Australian
author Colleen McCullough recently passed away.
She is best known for penning The Thorn Birds, a book that’s sold over
30 million copies and was turned into a classic television mini-series in 1983. In case you never saw it, it starred Richard
Chamberlain as a priest who had an affair.
Christopher Plummer and Rachel Ward were also in it.
The
500-plus-pages translated into 10 attention-getting hours of screen time. The series was a big event and stirred the
nation. It always seems more people
watch a televised version or movie depiction of a book than read the
book. Why is that?
Months
before the hardcover debut of The Thorn Birds was released, Avon Books paid what
was then a record for paperback rights - $1.9 million. The multi-generational saga spans from 1915
to 1969. When the farmer’s daughter
falls in lust – and love – for the Roman Catholic priest, all hell breaks loose.
What
were some of the best or highest-rated television mini-series of all time?
I would
propose the king is Roots. Then Rich Man,
Poor Man. Then The Thorn Birds. All of them were books first.
Is the
TV mini-series still alive and well?
What was the last big one?
Over the
years there have been huge ones, like North and South, Band of Brothers, John
Adams, Shogun, the Winds of War, Jesus of Nazareth, I, Claudius, and Lonesome
Dove.
See a
pattern? Often it is a book that’s
behind the biggest mini-series on television.
The subject matter seems to revolve around war, history, or a family
saga.
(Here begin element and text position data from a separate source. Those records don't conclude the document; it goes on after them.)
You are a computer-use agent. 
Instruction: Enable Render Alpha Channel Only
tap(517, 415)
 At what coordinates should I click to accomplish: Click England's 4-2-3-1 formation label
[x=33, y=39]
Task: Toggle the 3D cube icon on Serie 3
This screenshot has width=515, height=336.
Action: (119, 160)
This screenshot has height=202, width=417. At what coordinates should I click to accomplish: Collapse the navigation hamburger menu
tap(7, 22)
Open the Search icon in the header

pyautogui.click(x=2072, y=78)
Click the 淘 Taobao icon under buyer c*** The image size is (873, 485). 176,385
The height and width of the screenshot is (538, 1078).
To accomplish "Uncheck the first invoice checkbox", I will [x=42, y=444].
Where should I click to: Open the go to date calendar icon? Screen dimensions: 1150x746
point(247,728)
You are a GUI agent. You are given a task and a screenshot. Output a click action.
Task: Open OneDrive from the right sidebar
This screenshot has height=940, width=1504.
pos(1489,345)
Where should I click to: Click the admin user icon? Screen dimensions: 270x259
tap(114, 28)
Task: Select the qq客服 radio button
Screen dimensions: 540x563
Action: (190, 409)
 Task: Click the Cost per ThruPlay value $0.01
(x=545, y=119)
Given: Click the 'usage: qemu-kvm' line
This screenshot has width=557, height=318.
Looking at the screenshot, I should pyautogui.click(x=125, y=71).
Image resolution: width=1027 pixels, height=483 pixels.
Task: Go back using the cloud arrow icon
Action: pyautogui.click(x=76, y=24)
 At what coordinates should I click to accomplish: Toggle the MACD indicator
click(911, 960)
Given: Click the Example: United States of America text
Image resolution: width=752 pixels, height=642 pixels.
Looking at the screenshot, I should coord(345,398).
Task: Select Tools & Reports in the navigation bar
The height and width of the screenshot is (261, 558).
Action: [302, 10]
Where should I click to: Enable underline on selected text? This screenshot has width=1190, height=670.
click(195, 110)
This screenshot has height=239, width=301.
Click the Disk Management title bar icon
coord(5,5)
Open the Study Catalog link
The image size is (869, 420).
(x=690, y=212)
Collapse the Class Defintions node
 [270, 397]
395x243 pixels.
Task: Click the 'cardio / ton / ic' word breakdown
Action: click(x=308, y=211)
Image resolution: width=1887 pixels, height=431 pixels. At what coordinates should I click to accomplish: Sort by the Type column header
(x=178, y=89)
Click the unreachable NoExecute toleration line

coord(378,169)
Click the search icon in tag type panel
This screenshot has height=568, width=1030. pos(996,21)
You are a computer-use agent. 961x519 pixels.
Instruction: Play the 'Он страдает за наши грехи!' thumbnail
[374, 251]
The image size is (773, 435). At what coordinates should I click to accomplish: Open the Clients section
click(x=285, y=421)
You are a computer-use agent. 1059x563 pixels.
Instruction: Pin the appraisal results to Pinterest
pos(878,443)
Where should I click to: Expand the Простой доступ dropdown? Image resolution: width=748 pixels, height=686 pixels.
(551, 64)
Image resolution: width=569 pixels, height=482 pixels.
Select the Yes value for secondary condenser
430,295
Maybe that’s the kind of book that
you should write if you want to hit it big on TV.
I think
TV should make a mini-series on these subjects:
King:
The life of MLK, Jr.
9/11:
When War Came Home
Melted:
The not-so future depiction of a global meltdown due to the environment
Ok, so I
wouldn’t make the best TV producer, but I’m sure such ideas are being tossed
around by network honchos.
Or they’ll just wait for a good book to come along and convert it into something for TV.
Or they’ll just wait for a good book to come along and convert it into something for TV.